Hatanaka came from Japan to visit Boston this past week to celebrate the upcoming opening of the newest Santouka restaurant in Allston, which will be his third location in the area.
We caught up with Hatanaka to ask him about how Santouka first began in Japan, what the new restaurant will be like, and what it takes to make a good ramen dish. Scroll down to read the Q&A with him and learn about his experience as a chef.
This interview was conducted with the help of a translator. It has been lightly edited.
Santouka is trying to spread around the world. Massachusetts has so many colleges and so many students, and we are very excited to have a third store in an area like this. There are so many students.
… We really want people to be exposed to true Japanese ramen, a true Japanese experience. When people are here, we want them to feel like they are in Japan. We’ve been focusing on colleges: Harvard Square for Harvard students, Newbury Street for Berklee and some others. The new location has Boston University. That made us decide to open.
Of course, there’s the authentic ramen taste. Then, the greeting atmosphere [the way the staff say “welcome”] is really Japanese. A lot of customers visited the original shop in Japan, in Hokkaido, and that made us really happy.
My original ramen shop came about this way. I was watching the movie and really craved ramen. I went out to town to look for ramen. But that ramen was not the ramen I was hoping for. I declared to my son: “I’m going to make the best ramen by myself.” I made the soup in just two days. It was the original Santouka ramen. It was for my family.
I traveled all over Japan. In every town, I tasted the ramen. I checked the ingredients at the restaurants, and my own ramen came from those experiences. I had a clear image of what the ramen would taste like and what ingredients I would have to use. I didn’t have any tests for my family. … After I opened the ramen shop, I did do some experiments.
I’ve been cooking since childhood. Japanese New Year’s dishes, I’ve been making them since I was a child. I would check TV stations. Cooking was very close to my life.
I take the process of making a bowl of ramen seriously. Also, I have a kind of bird’s-eye view from above, and the people eating look very happy. That’s the image that I have.
The balance is very important. I use animal dashi and two kinds of dashi from the ocean. They have to match the water that you use. The balance is according to the water you use.
… You have to consider the quality of the water. For example, medium-hard water really makes a good bone broth. But not fish broth. We have to make fish broth and bone broth differently, with different water. You have to know the character of the water.
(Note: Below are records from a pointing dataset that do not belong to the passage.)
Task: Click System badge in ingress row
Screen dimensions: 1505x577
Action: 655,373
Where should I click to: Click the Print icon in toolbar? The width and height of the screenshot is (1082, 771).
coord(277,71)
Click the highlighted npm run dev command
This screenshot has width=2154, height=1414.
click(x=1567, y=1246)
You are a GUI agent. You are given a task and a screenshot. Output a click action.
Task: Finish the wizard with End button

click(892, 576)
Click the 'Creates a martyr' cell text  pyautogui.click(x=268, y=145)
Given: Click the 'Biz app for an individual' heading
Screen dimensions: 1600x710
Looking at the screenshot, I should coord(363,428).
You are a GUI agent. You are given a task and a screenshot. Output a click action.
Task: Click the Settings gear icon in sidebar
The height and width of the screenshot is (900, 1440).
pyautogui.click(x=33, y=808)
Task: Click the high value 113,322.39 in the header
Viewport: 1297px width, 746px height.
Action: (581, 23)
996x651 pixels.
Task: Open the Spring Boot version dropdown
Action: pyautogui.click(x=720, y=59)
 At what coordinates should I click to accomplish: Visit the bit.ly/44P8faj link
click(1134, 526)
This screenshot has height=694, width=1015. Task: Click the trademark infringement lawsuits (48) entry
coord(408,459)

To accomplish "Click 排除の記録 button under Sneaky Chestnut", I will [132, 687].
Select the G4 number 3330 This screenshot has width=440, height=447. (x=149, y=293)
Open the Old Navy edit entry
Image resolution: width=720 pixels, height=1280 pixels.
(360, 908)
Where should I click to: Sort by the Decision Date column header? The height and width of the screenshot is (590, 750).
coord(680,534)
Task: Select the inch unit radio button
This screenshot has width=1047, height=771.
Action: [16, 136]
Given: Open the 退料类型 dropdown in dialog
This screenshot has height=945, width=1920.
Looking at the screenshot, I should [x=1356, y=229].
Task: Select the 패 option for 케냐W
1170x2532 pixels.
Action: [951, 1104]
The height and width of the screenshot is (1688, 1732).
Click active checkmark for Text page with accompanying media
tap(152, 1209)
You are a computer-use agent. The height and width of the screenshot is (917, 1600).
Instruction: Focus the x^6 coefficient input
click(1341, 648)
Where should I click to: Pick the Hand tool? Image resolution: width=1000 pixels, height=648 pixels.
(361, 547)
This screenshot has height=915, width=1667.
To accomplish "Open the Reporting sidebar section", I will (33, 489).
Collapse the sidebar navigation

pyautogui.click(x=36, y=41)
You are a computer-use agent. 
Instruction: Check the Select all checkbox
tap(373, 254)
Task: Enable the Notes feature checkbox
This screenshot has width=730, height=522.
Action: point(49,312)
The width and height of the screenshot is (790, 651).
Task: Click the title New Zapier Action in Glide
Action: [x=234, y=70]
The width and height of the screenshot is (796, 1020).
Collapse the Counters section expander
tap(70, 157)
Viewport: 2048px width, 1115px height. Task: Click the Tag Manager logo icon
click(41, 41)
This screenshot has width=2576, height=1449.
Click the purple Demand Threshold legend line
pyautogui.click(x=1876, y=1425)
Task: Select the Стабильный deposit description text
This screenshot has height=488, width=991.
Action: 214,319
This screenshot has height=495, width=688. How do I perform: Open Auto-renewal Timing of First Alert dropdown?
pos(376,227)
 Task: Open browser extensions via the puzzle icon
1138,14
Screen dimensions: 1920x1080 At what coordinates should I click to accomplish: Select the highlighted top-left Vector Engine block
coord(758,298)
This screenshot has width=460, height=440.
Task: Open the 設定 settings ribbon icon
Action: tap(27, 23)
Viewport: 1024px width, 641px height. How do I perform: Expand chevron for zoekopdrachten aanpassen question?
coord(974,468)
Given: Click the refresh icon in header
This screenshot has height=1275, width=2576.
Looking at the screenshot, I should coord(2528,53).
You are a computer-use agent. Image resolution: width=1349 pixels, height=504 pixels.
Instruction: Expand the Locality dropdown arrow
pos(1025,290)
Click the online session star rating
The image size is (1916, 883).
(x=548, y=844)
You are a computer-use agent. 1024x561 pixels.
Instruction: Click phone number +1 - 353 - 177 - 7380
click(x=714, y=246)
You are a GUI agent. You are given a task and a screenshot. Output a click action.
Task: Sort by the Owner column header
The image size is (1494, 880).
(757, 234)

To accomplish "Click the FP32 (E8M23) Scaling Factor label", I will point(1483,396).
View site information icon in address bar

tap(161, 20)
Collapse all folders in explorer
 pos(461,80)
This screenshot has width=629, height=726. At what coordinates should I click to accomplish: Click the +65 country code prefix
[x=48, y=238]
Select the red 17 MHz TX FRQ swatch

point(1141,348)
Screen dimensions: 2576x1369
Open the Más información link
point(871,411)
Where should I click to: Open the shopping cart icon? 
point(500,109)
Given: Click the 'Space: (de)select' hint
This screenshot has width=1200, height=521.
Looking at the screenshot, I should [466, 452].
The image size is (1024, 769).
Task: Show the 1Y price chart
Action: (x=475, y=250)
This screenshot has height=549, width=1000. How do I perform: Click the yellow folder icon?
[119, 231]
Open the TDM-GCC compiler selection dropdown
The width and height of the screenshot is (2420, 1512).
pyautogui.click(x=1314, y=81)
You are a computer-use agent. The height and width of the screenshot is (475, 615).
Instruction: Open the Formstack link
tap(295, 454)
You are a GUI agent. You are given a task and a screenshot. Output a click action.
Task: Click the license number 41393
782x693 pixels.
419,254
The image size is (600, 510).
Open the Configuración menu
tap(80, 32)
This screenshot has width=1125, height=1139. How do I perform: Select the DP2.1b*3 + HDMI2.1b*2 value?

We served only shio-based ramen, and we had only nine seats in the restaurant. There were only counter seats. It was 128 square feet. It was very quiet. It was not lively. I invited a lot of friends to look like the store had customers!
I wanted to make a soup that wouldn’t disguise the taste with anything, except salt. That’s why I chose shio-based ramen broth. It didn’t disguise the taste; it didn’t have other ingredients.
We have pork-based ramen and shio-based. We have miso-based, soy sauce-based , and spicy miso-based. We have a lot of appetizers: chicken karaage, gyoza, and rice with pork.
[Also on the menu are fried octopus balls, edamame, tonkatsu, bento boxes, and desserts such as vanilla mille-crepes.]